Requirement> Wherever the string "Termination" appears in a line of the listing below, report that line.
── Input data
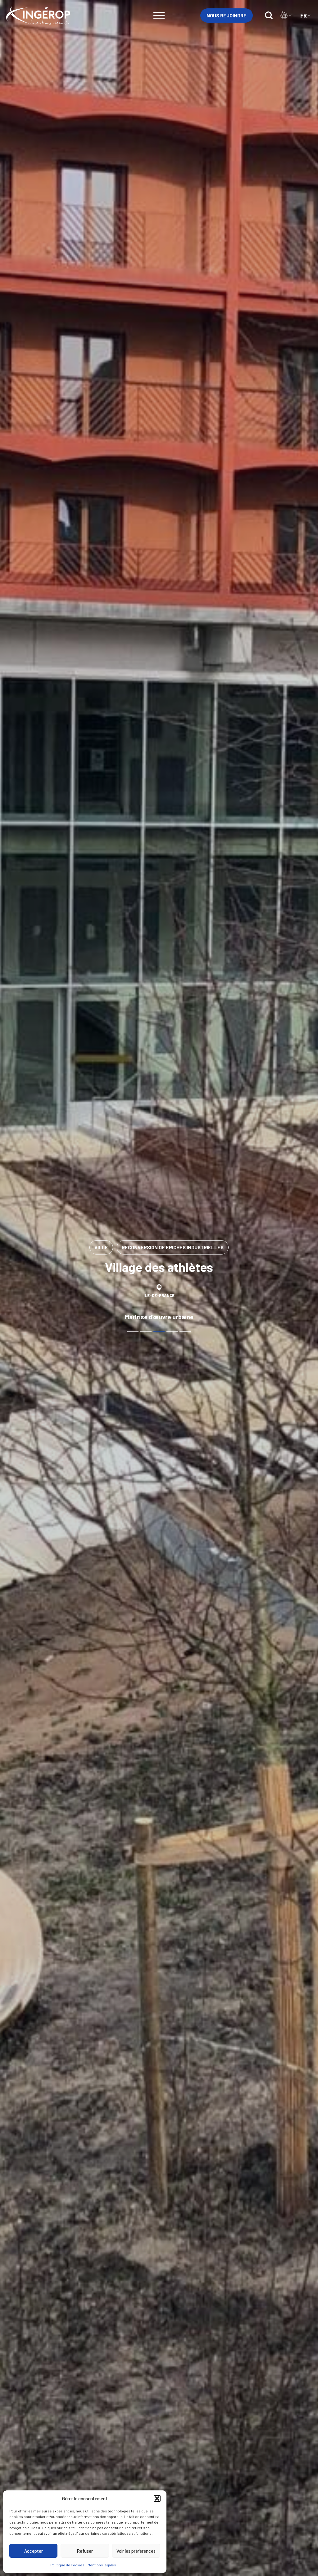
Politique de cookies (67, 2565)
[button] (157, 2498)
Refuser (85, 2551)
────
── Input data
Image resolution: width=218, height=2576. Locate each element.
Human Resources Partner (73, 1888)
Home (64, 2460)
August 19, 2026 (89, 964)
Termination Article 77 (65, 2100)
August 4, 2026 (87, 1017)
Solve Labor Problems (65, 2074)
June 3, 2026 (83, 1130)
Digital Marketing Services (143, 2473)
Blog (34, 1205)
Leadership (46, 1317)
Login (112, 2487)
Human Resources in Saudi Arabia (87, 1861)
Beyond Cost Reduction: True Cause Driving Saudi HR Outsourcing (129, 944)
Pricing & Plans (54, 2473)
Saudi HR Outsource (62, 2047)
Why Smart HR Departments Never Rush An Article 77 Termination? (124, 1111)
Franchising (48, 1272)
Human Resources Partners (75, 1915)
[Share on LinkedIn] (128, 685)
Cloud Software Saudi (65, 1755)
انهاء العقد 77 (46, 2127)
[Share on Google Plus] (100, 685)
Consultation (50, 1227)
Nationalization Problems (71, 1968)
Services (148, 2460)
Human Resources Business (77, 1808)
────
Solution to the exercise>
Termination Article 77 (65, 2100)
Why Smart HR Departments Never Rush An Article 77 Termination? (124, 1111)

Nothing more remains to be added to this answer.